Maria Isabella was the first of thirteen children born to King Charles VII of Naples, from 1759 King Charles III of Spain, and the Queen Consort Maria Amalia of Saxony, of whom only eight reached adulthood. Christened Maria Isabel Antonietta de Padua Francisca Januaria Francisca de Paula Juana Nepomucena Josefina Onesifora, she was born on 6 September 1740 at the Royal Palace of Portici outside Naples, which had been begun in 1738, but died in Naples on 2 November 1742. Due to being a male line descendant of Philip V of Spain, who was her paternal grandfather, she was an Infanta of Spain.

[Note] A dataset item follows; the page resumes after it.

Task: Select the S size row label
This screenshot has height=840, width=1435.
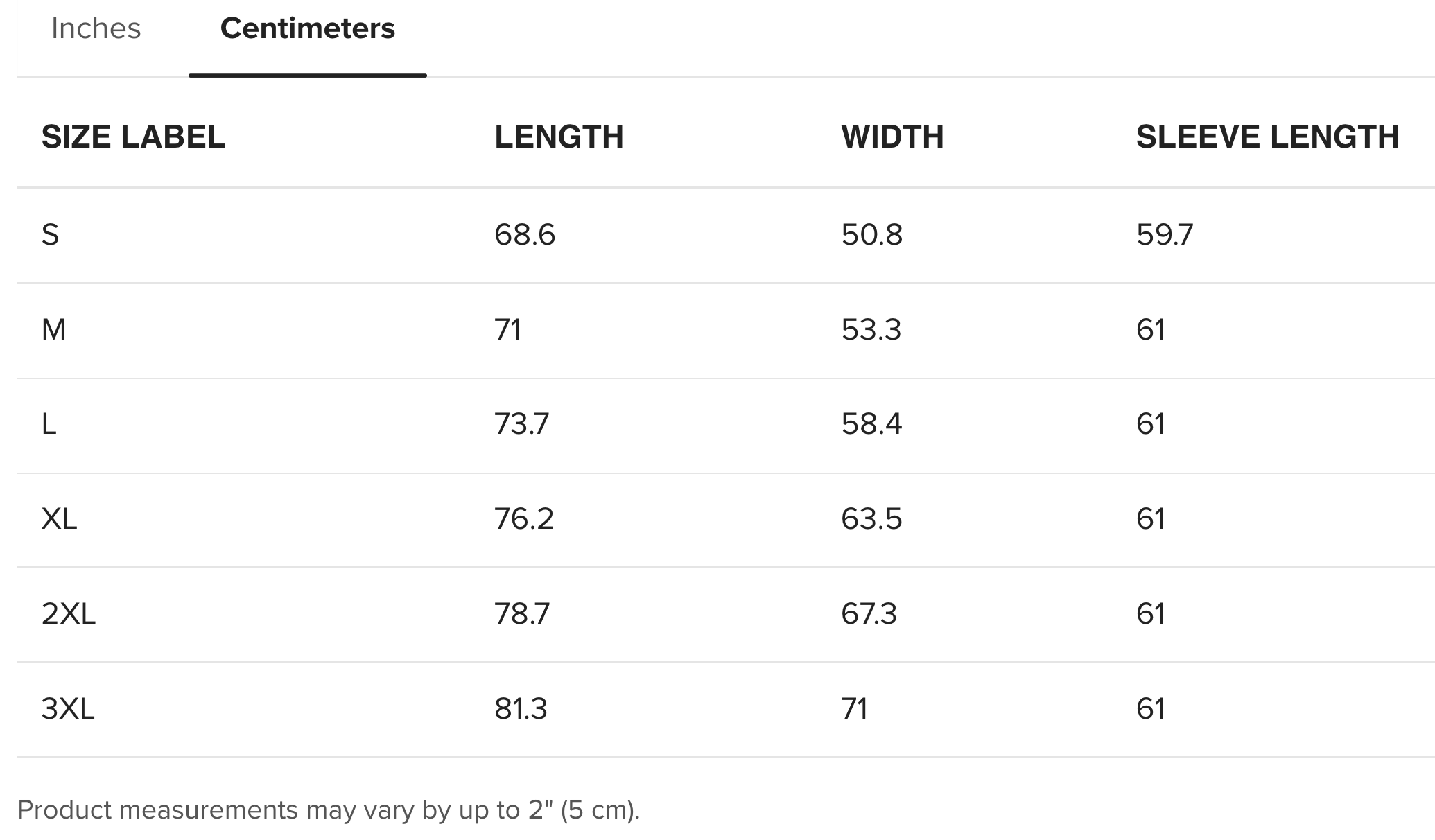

The appearance of Ferdinando Sanfelice's temporary structures for the celebrations is also known from two engravings by Antonio Baldi.2
1. L. Salerno, I pittori di vedute in Italia (1580-1830), Rome, 1991, p. 394, fig. S.16 b; exhibited Naples, Castel Sant'Elmo, All'ombra del Vesuvio: Napoli nella veduta europea dal Quattrocento all'Ottocento, 12 May - 29 July 1990, p. 421, illustrated p. 227 (catalogue entry by Mariella Utili); exhibited Naples, Palazzo Reale, Capolavori in festa: Effimero barocco a Largo di Palazzo (1683-1759), 20 December 1997 - 15 March 1998, p. 173, no. 1.18, illustrated in colour p. 174 (catalogue entry by Riccardo Lattuada).
2. Ibid., pp. 220-1, nos. 3.9 and 3.10, both illustrated.